Mrs. Ijeoma was shaking. “You don’t understand. I didn’t mean to—”
“You didn’t mean to get cursed either,” Amaka cut in. “But you did. No peace. No marriage. No children. Growing old in these halls. Watching.”
Mrs. Ijeoma collapsed to her knees. And she broke. Years of it, all at once. “I regret everything!” she sobbed into the floor. “Every single day! I was young! I was stupid! I loved him! Please forgive me!”

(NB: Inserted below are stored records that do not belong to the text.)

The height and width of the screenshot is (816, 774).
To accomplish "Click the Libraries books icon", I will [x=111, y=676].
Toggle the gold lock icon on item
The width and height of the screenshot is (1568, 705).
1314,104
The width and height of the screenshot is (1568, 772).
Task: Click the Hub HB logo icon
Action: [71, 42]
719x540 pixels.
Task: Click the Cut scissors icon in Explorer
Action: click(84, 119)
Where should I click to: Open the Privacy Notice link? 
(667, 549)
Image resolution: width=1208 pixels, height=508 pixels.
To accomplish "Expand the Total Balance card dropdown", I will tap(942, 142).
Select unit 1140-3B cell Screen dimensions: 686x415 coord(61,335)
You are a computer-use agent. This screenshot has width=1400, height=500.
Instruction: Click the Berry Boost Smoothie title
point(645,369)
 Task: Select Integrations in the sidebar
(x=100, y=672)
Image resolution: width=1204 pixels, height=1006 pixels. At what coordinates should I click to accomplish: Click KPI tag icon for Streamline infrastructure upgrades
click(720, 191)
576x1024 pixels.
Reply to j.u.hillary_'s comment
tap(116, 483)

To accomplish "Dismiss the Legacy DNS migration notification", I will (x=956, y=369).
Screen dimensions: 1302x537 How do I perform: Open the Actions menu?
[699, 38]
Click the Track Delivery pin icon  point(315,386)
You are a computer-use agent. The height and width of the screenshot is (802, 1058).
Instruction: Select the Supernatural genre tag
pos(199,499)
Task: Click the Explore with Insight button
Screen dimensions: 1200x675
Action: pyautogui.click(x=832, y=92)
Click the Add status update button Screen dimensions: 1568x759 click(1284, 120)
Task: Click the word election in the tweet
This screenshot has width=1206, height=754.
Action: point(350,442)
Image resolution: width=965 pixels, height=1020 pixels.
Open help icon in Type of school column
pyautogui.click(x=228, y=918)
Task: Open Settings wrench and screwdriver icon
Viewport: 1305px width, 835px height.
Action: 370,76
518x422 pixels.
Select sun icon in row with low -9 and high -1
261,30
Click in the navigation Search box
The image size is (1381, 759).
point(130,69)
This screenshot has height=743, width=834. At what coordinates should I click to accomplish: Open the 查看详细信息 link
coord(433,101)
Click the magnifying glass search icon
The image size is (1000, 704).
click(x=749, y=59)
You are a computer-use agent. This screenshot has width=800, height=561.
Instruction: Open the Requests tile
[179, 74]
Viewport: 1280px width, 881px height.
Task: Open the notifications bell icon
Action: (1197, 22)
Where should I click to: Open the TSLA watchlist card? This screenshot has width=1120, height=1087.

The second she said it, the lights flickered.
Once. Twice.
Then the whole hostel went black.
Eerie sounds filled the air. Whispering. Humming. That same off-key piano tune. Girls in Room 3, Room 5, Room 10 — the whole hostel — screamed and ran into the corridor.
_GBAM! GBAM! GBAM!_
Loud bangs came from the end of the hall. Room 12.
Then — _creeeak_ — the door opened.
A girl stepped out.
It was from Room 8.
Zainab.
But it wasn’t Zainab anymore. She was taller. Back bent wrong. Limbs too long. Eyes completely black. Skin grey like ash. When she smiled, her mouth stretched too wide.
Amaka’s blood ran cold. _Zainab. She wasn’t in the bathroom. She was gone when I got back and I didn’t even notice._
“All this while, it was me,” the thing that was Zainab said. Its voice was broken glass and chalkboards. “I just waited for her to confess. The day she confessed, I gained my freedom.”
Tolu screamed. “Zainab?!”
The thing turned its black eyes to Amaka. “Amaka, you helped me gain vengeance. Thank you.”
Then it looked at Mrs. Ijeoma, still crying on the floor. “You. Stay.”
It raised one long, clawed finger and pointed at every girl packed in the corridor. From SS1 to SS3. Room 3. Room 5. Room 8. Room 10. Every single girl in Elegance Hostel.
“This is my domain. Every living thing should get out. Now.”
As if on command, the sealed hostel doors burst open. Wind tore through the corridor.
“RUN!” someone shrieked.
All the girls in Elegance Hostel burst out at once. Not just Room 8 — every room. Screaming, barefoot, pushing. Some fainted from fear and had to be dragged out by their friends. Wrappers flying, Bibles dropping. They ran into the rain and didn’t stop until they hit the main school gate.
Behind them, the hostel doors slammed shut and sealed themselves.
Inside, Mrs. Ijeoma was still on her knees. “Please,” she begged. “Have mercy.”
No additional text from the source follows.